Padding Incomplete XML in Ruby

December 15, 2012

I was recently given the task of parsing and processing a huge XML file of data. The format looks something like:

<release id="1">...<release>
<release id="2">...<release>
<release id="3">...<release>

After some experimentation, I decided that Nokgori’s XML::Reader. The standard Nokogiri::XML parser was out because the files are approximately 1GB in size. SAX was out because it requires you to basically build your own state machine and piece together the parsed nodes from events. I don’t know about you but the last thing I want to do is do a bunch of work to parse XML. XML::Reader can incrementally parse a stream and iterate through each parsed node, which is perfect.
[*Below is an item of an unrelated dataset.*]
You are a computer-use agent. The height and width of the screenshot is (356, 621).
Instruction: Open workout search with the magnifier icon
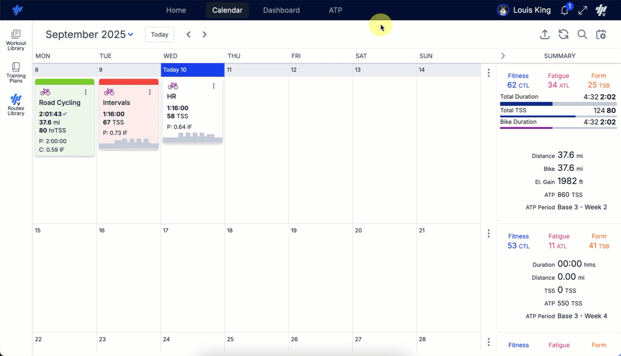click(582, 34)
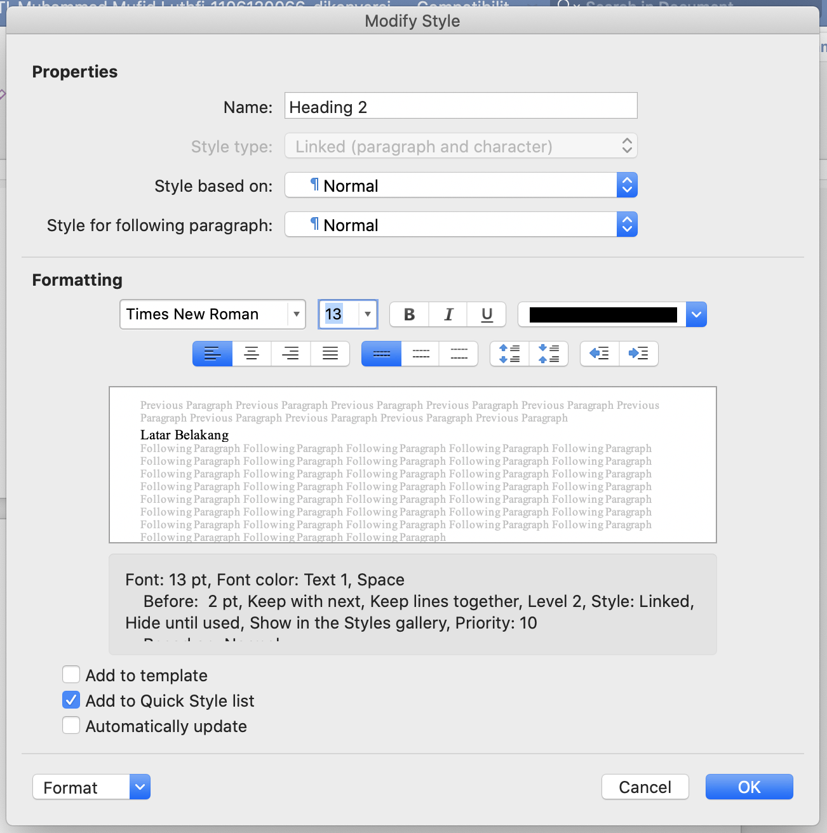
Task: Increase the paragraph indent
Action: 639,354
The problem is that XML does not support multiple root nodes. If you run this through the standard Nokogiri parser, it will just parse the first node and stop. We need a way to pad the XML with an enclosing tag, say “releases”. But we also want to use an IO stream rather than a full string since the file is upwards of 1gb.

Enter filter_io

There is a great gem called filter_io that fits just the bill. filter_io wraps an IO object and gives you a stateful stream modifier. We’re interested in attaching 2 transformations to the stream:

  1. The beginning of the stream needs an opening tag.
  2. The end of the stream needs a closing tag.

Here’s the class I came up with to wrap the IO stream:

require 'filter_io'

class RootTagWrapper
  attr_reader :root_tag_name

  def initialize(root_tag_name)
    @root_tag_name = root_tag_name
  end

  def wrap(io)
    FilterIO.new(io) do |data, state|
      if state.bof?
        open_tag + data
      elsif state.eof?
        data + close_tag
      else
        data
      end
    end
  end

private
  def open_tag
    "<#{root_tag_name}>"
  end

  def close_tag
    "</#{root_tag_name}>"
  end
end

Here is a usage example:

io = RootTagWrapper.new('releases').wrap(ARGF)
Nokogiri:XML(io).each do |node|
  if node.name == 'release'
    yield Nokogiri::XML.fragment(node.outer_xml)
  end
end